Don't get me wrong - there ARE medications with which even very low doses may be therapeutic.

Prozac (fluoxetine) is a prime example; in the initial trials, a minimum effective dose couldn't be established since ALL doses, no matter how low, were effective. 5mg or even 2.5mg of Prozac a day can be an effective agent against dysthymia for some people. But the reason is that fluoxetine is a potent 5HT2C-antagonist, effective as such even in small doses.

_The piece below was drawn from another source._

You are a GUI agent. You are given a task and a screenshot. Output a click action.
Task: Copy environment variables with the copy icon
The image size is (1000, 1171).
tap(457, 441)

So it all boils down to what a drug does and if it does that or anything else at lower doses.

 

Re: sertraline and nort.

Posted by gman22 on December 26, 2009, at 13:45:36

In reply to sertraline and nort., posted by gman22 on December 24, 2009, at 12:18:47

thanks Rocket and Brainbeard.
i talked to Dr. Gillman again yesterday, and he said do a straight switch from lex to zoloft 50mg, and then add nort. after 5 days, pretty much what Rocketman said.
I'd still like to throw in some mirapex to counteract side effects later on down the road.

 

Re: sertraline and nort.

Posted by Brainbeard on December 26, 2009, at 13:51:08

In reply to Re: sertraline and nort., posted by gman22 on December 26, 2009, at 13:45:36

> thanks Rocket and Brainbeard.
> i talked to Dr. Gillman again yesterday, and he said do a straight switch from lex to zoloft 50mg, and then add nort. after 5 days, pretty much what Rocketman said.
> I'd still like to throw in some mirapex to counteract side effects later on down the road.

You talked to Dr. Gillman? How did you do that, do you guys skype or something? Or is he your father in law?

I'm not sure wether Mirapex is such a good idea. Could give you inadvertent sleep attacks in the middle of any kind of action - you'd better not drive while using that stuff. I'd recommend Trivastal (piribedil) instead, which doesn't seem to cause sleep attacks.

 

Re: sertraline and nort. Brainbeard

Posted by gman22 on December 26, 2009, at 14:06:00

In reply to sertraline and nort., posted by gman22 on December 24, 2009, at 12:18:47

I talk to him on Skype prob. about once a week. He is an awesome guy---great sense of humor, super smart, and willing to answer psychopharm questions and give unbiased advice for free.
If you want I can give you his email and Skype number.

Tim

 

Re: sertraline and nort. Brainbeard

Posted by Brainbeard on December 26, 2009, at 16:25:18

In reply to Re: sertraline and nort. Brainbeard, posted by gman22 on December 26, 2009, at 14:06:00

> I talk to him on Skype prob. about once a week. He is an awesome guy---great sense of humor, super smart, and willing to answer psychopharm questions and give unbiased advice for free.
> If you want I can give you his email and Skype number.
>
> Tim

Does he charge you for that?! I'm sure he's an awesome fellow - I love his writings on the web. I would appreciate getting his email and Skype number. Could you babblemail it? You could also email it to m e i t e _ u [at]hotmail.com (name before @ interspaced to fool spambots, @ replaced by bracketed text for same reason - the last time I put my email address here I was flushed by pharma spam!) Thanks.